Problem details →
The reply should contain all of the data below, word for word.

::::

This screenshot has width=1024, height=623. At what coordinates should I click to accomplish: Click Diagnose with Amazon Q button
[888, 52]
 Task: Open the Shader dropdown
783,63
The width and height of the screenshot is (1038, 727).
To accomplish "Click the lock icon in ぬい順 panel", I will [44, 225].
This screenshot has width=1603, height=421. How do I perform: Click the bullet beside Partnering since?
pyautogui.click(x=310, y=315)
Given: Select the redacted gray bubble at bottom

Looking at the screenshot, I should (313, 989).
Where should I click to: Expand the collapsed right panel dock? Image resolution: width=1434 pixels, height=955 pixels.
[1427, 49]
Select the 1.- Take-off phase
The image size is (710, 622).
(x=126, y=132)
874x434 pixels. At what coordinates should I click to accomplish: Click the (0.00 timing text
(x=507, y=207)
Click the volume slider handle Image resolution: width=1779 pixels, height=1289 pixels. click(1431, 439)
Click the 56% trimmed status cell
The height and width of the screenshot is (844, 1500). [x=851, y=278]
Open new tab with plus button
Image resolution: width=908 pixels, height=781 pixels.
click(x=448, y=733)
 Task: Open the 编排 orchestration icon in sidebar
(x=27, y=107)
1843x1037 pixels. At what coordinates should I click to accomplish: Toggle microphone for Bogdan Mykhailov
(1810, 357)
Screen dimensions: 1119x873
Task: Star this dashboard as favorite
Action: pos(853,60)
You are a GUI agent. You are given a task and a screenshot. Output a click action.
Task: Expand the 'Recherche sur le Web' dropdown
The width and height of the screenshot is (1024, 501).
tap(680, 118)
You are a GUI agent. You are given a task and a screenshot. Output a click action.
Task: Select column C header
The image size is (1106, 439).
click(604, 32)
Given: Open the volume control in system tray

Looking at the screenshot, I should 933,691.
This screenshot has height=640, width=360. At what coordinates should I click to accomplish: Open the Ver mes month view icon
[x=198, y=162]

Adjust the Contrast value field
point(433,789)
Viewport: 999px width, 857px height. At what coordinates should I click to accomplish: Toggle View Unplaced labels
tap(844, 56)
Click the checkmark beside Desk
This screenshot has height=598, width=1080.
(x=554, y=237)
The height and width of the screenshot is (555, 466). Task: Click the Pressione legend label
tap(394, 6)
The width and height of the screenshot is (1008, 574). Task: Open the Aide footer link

::::

Answer box →
This screenshot has width=1024, height=623. At what coordinates should I click to accomplish: Click Diagnose with Amazon Q button
[888, 52]
 Task: Open the Shader dropdown
783,63
The width and height of the screenshot is (1038, 727).
To accomplish "Click the lock icon in ぬい順 panel", I will [44, 225].
This screenshot has width=1603, height=421. How do I perform: Click the bullet beside Partnering since?
pyautogui.click(x=310, y=315)
Given: Select the redacted gray bubble at bottom

Looking at the screenshot, I should (313, 989).
Where should I click to: Expand the collapsed right panel dock? Image resolution: width=1434 pixels, height=955 pixels.
[1427, 49]
Select the 1.- Take-off phase
The image size is (710, 622).
(x=126, y=132)
874x434 pixels. At what coordinates should I click to accomplish: Click the (0.00 timing text
(x=507, y=207)
Click the volume slider handle Image resolution: width=1779 pixels, height=1289 pixels. click(1431, 439)
Click the 56% trimmed status cell
The height and width of the screenshot is (844, 1500). [x=851, y=278]
Open new tab with plus button
Image resolution: width=908 pixels, height=781 pixels.
click(x=448, y=733)
 Task: Open the 编排 orchestration icon in sidebar
(x=27, y=107)
1843x1037 pixels. At what coordinates should I click to accomplish: Toggle microphone for Bogdan Mykhailov
(1810, 357)
Screen dimensions: 1119x873
Task: Star this dashboard as favorite
Action: pos(853,60)
You are a GUI agent. You are given a task and a screenshot. Output a click action.
Task: Expand the 'Recherche sur le Web' dropdown
The width and height of the screenshot is (1024, 501).
tap(680, 118)
You are a GUI agent. You are given a task and a screenshot. Output a click action.
Task: Select column C header
The image size is (1106, 439).
click(604, 32)
Given: Open the volume control in system tray

Looking at the screenshot, I should 933,691.
This screenshot has height=640, width=360. At what coordinates should I click to accomplish: Open the Ver mes month view icon
[x=198, y=162]

Adjust the Contrast value field
point(433,789)
Viewport: 999px width, 857px height. At what coordinates should I click to accomplish: Toggle View Unplaced labels
tap(844, 56)
Click the checkmark beside Desk
This screenshot has height=598, width=1080.
(x=554, y=237)
The height and width of the screenshot is (555, 466). Task: Click the Pressione legend label
tap(394, 6)
The width and height of the screenshot is (1008, 574). Task: Open the Aide footer link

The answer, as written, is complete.